I wonder how this would work. You would have to keep track of two types of chassis. And make SURE the lightweights don't go on public streets. In Oakland, and I think most ports, that means these could only be used in one yard. You could not carry a load from the rail terminal to the ship terminal.
Too, don't forget that not all containers are ship-rail. There are many that leave the terminal yard and are delivered locally. For overseas, in Oakland, I expect it's the majority of containers.
Also, you're saving close to nothing by using a "yard chassis" in the yard. There's NO weight limit, except for that specified by the owning entity. Certainly not the State.
"Lightweighting" the standard chassis would be the way to go. But WHO gets the benefit? Chassis are commonly done as free-floating, I think. So, while the OWNER of the chassis gets the expense, how does the OWNER reap the profits?
IF there is a single owner shipping terminal, THAT owner can go all lightweight. But these days it's awfully rare to see a container ship loaded only with the owner's containers. So then the leasing companies get a weight break. Or that terminal gets to keep track of two kinds of chassis.
Still, lightweighting of chassis seems like the best way to go.
Anyway, it's been noted about the shipping business that companies don't like spending THEIR money so that OTHER companies can save money. Roller bearing trucks come to mind.
Ed
Worked in conjunction with the B&O's TOFC Terminal in Baltimore at Wicomoco - before the age of containerization. Rail cars were loaded and unloaded by the circus method. Yard tractors with hydraulic 5th wheels did all the loading and unloading. It was not that infrequent of a occurrence that a yard tractor didn't have sufficient hydraulic power to be able to lift some of the overloaded trailers that were being shipped over rail - thus missing Weigh Stations. Subsequently the City of Baltimore invested in mobile weighing equipment and would set up random check points to catch the overloaders.
Never too old to have a happy childhood!
Ed as usual has intelligent things to say.
You would have to keep track of two types of chassis. And make SURE the lightweights don't go on public streets. In Oakland, and I think most ports, that means these could only be used in one yard. You could not carry a load from the rail terminal to the ship terminal.
To the extent this condition requires a fixed schedulable pool of short-turn dedicated underframes, which can be heavy within reasonable limits as they are not expected to run up long miles at OTR speed, I continue to think that a high closed utilization of a reserved pool of 'rubber-tired' chassis makes the best sense if it is impractical for any reason to assure 'timing' of either arriving or departing OTR underframes with full, not just high, assurance.
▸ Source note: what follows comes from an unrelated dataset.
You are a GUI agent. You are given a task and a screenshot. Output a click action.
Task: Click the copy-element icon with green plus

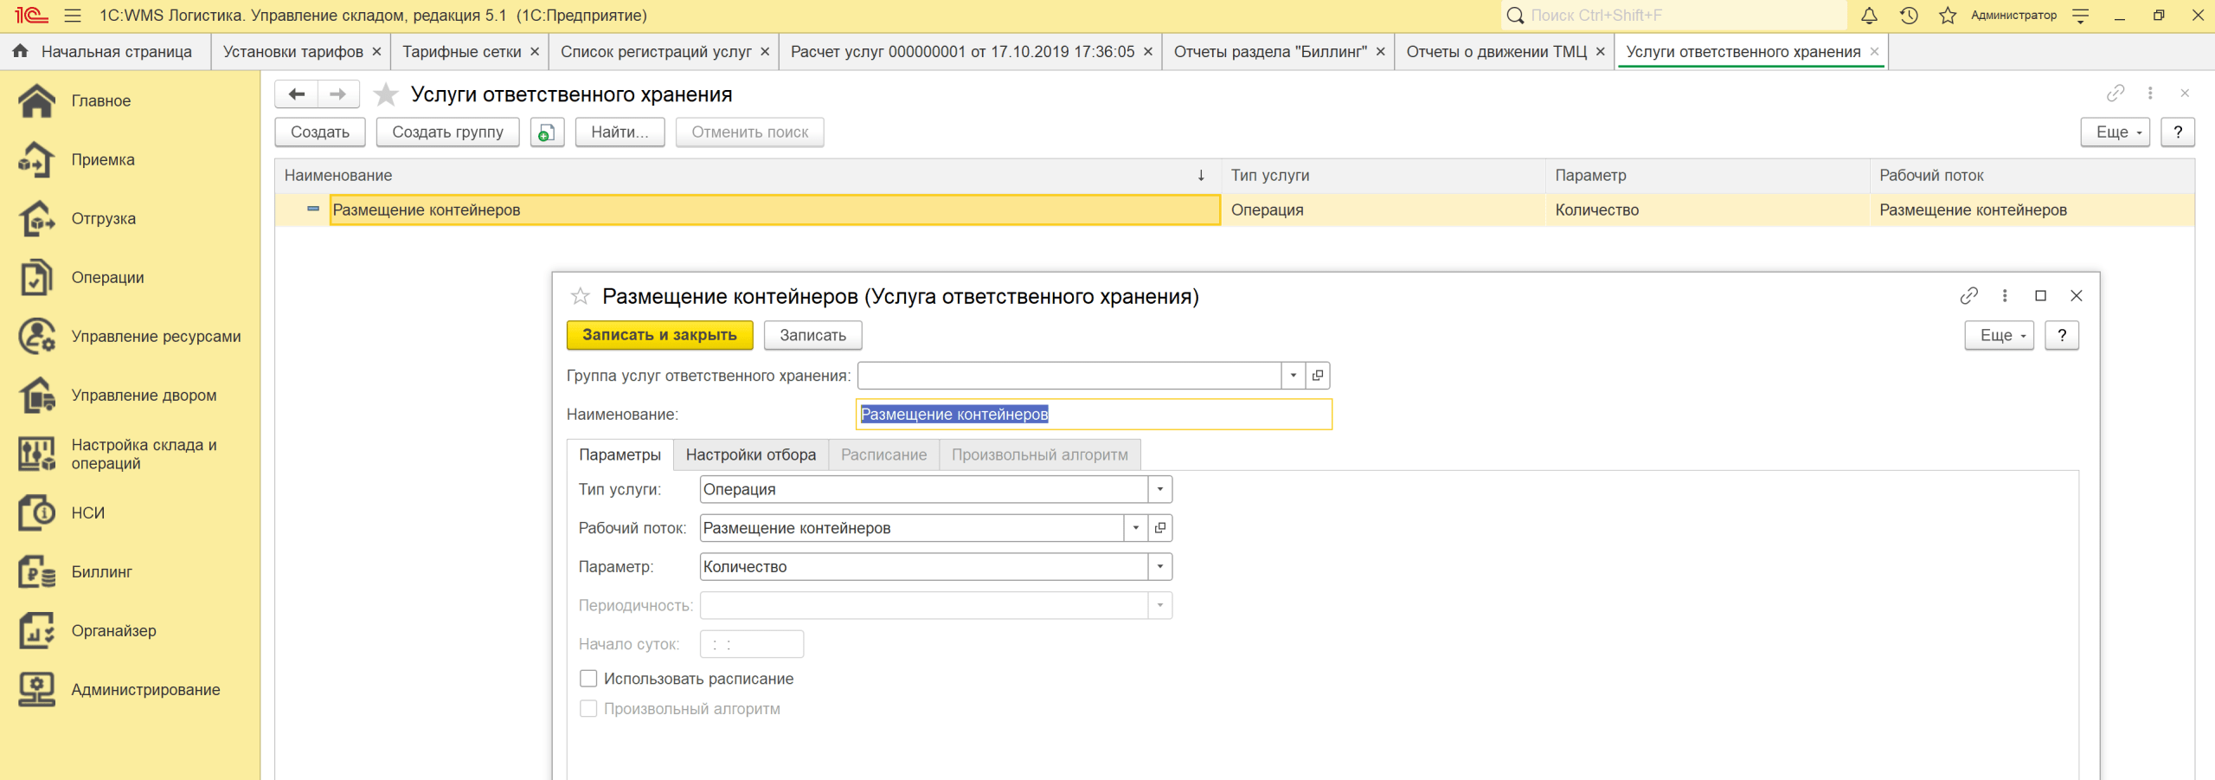547,132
You don't need an engineering degree to see that lightweight FuelFoiler style underframes won't do well if pressed into service lugging overloaded ship containers over potholed streets, or being Shanghai'd into being part of an impromptu rubber-tired warehousing system at a shipper's uncompensated convenience. Those are better served with the regular pool units that have lower standards for lighting, tires and brake inspection and have probably been slammed repeatedly on end for storage... etc.
Incidentally when I mention level 4 autonomous-capable yard tractor designs that fit entirely under a trailer nose, I don't mean they won't have seats and controls for manned operation (not just hostling).
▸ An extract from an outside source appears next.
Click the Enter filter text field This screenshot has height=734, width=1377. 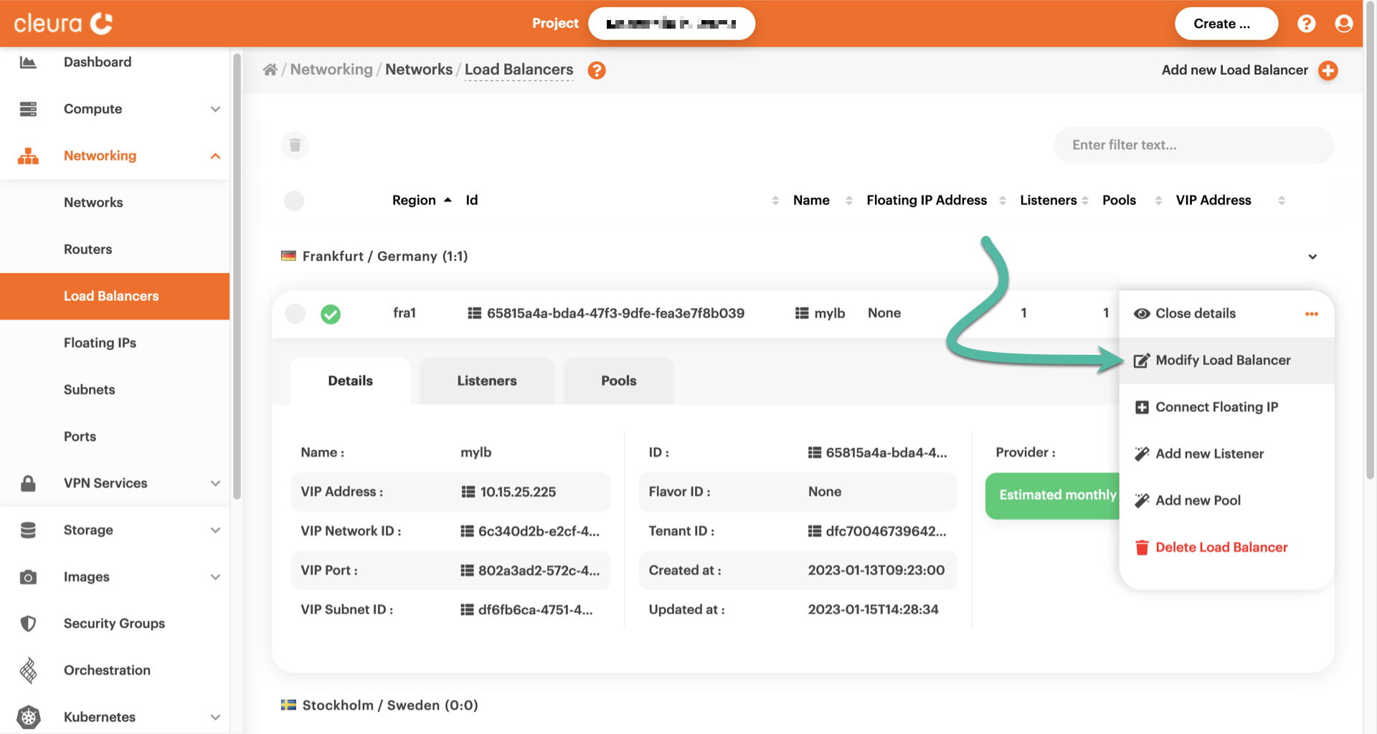[x=1193, y=146]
IF there is a single owner shipping terminal, THAT owner can go all lightweight.
... these days it's awfully rare to see a container ship loaded only with the owner's containers. So then the leasing companies get a weight break. Or that terminal gets to keep track of two kinds of chassis.
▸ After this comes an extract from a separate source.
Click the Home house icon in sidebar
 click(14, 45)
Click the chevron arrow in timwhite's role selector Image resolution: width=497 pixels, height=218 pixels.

...it's been noted about the shipping business that companies don't like spending THEIR money so that OTHER companies can save money. Roller bearing trucks come to mind.
7j43k"Lightweighting" the standard chassis would be the way to go. But WHO gets the benefit? Chassis are commonly done as free-floating, I think. So, while the OWNER of the chassis gets the expense, how does the OWNER reap the profits?
greyhounds I wonder just how light you could get and what it would cost. It must be thought of as a through system, door to door. Not just an optimization for each segment of the movement.
An underframe built too light for predictable abuse in service may easily prove false economy, and while I think there is ample scope for 'going more lightweight' in pure-intermodal design it would be risky at best to go about it piecemeal, or with the wrong design priority.
I have been a strong proponent of Alcoa wheels on OTR vehicles for many years. Consider the reasons so few container underframes have them.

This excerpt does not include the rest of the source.